No es meramente anecdótico ni sólo estadístico que la Convención haya descendido de 78% a 30% en su popularidad e intención de Apruebo, y que el Gobierno haya marcado, en dos meses, una reprobación histórica de un 75%. Fruto de estos números, se dispararon los temores de un gran fraude electoral en el plebiscito de salida.
La disyuntiva para salir del pozo apunta a una sola escapatoria: engatusar a los partidarios y a la ciudadanía en general con una súbita fiebre por el diálogo y los acuerdos, conscientes todos de que es una treta para embolinar a la población ingenua y desinformada.
El consumismo politiquero entiende como diálogo un descarado doble estándar, con un discurso para la ciudadanía y con otro, muy distinto, para “luchadores sociales”, camaradas y compinches.
Pruebas de ello abundan, casi en el día a día.

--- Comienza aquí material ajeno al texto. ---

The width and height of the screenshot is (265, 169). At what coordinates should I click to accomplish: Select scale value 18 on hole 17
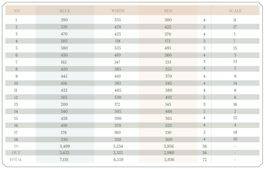tap(235, 132)
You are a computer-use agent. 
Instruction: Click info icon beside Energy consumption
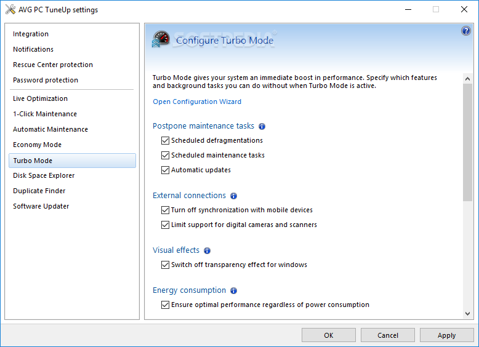click(x=234, y=290)
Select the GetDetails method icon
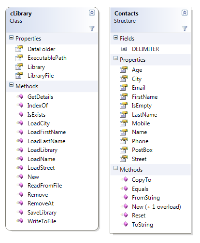This screenshot has height=243, width=200. pos(20,96)
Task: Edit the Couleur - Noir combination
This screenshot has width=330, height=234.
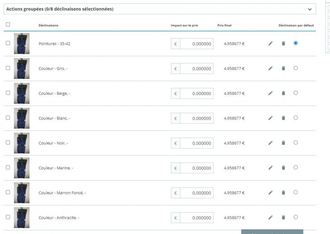Action: tap(271, 143)
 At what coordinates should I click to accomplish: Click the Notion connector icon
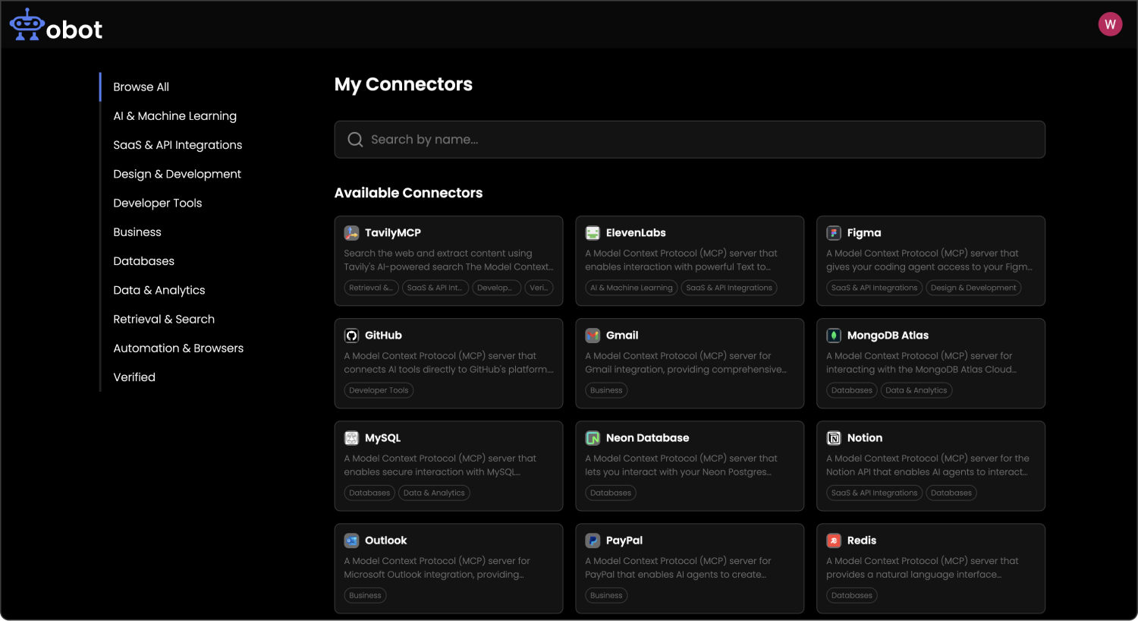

Habiendo sido él un violento activista estudiantil, al interior de La Moneda Boric anunció que “el alumno que incendia o ataca tiene que someterse a la justicia”, y horas más tarde, fuera de cámara y micrófono, se mezcló en una manifestación y les dijo que “este Gobierno es el de ustedes, así que tienen que ayudarlo y no ponerles problemas”.
Este desliz presidencial que fue difundido sólo por un canal de TV, es la prueba más espontánea de la hipocresía oficialista. No sólo él, sino su aparentemente renovada ministra vocera, una comunista de tomo y lomo, repudió la violencia, pero negó medidas mínimamente creíbles contra los subversivos indígenas que quemaron, de una, 25 vehículos en Los Alamos. Contra ellos habrá querellas simples, en cambio para los transportistas a quienes les disparan en la cabeza, sí se les aplica la ley de Seguridad Interior del Estado.

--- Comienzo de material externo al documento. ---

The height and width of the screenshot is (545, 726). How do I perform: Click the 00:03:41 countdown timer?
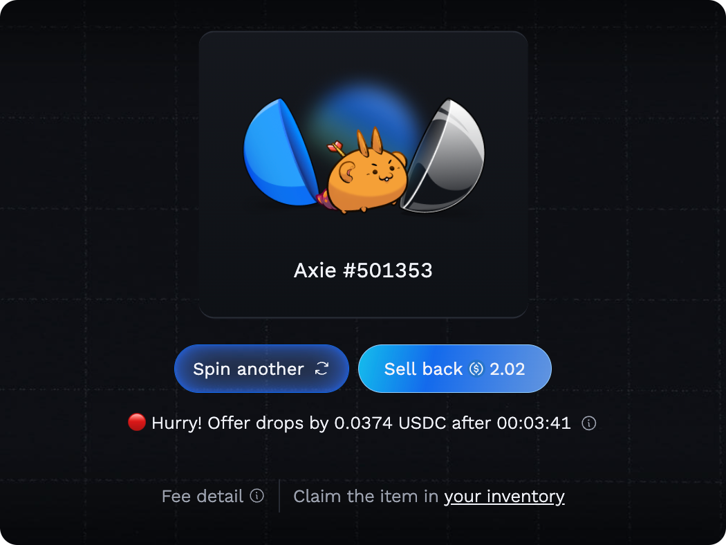click(x=534, y=423)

En su condena pública a los alumnos del Barros Borgoño que incendiaron un bus del TranSantiago, la hipocresía presidencial resultó descomunal, olvidando que fueron él y sus secuaces quienes coparon violentamente las calles con su revolución estudiantil del 2011.
No hace un año que muchos de los que están en el Gobierno se unían al coro de quienes exigían hacer desaparecerá a Carabineros, refundarlo y sustituirlo por una policía civil ciudadana desarmada. Días atrás, con La Moneda autorizando el alto gasto, la institución tiró la casa por la ventana para celebrar un nuevo aniversario y con el mismísimo Presidente, que no tiene la obligación de hacerlo, intentando ridículamente marchar, haciendo el paso de parada.

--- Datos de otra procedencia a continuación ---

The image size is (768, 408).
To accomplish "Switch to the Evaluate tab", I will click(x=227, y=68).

Una conductora de noticias preguntó al aire acaso la presencia, por un saludo protocolar, de delegaciones de las Escuelas Matrices de las FF.AA. ¿serán señales de lo que se puede venir o están preparando algo? El reportero, en el lugar, no le consultó a ninguno de los presentes por tan termocéfala estupidez.
A quien peca de insinceridad no se le puede creer nada de nada, sin embargo aún hay fracciones importantes de la población e ingenuos políticos opositores que creen y, lo peor, confían en las palabras del Gobierno, siendo que no ha variado ni una sola coma en su objetivo de refundar Chile con “cambios profundos” y “reformas estructurales”, que no son más que disimulaciones del totalitarismo socialista.
El que los suyos estén desilusionados y enojados porque el Presidente y la Convención no han cumplido con la instalación inmediata de la revolución, es una cuestión de impaciencia de ellos, pero la meta continúa en pie y muy firme. El plebiscito de salida será el punto de inflexión que determinará si la revolución fracasó o demorará algún tiempo.
Por tanto, es indispensable mantener las alertas y las denuncias muy activas para demostrar, cada día, que el diálogo que se ofrece no es más que una asquerosa dilación y una hipocresía demasiado simplista como para caer en ella.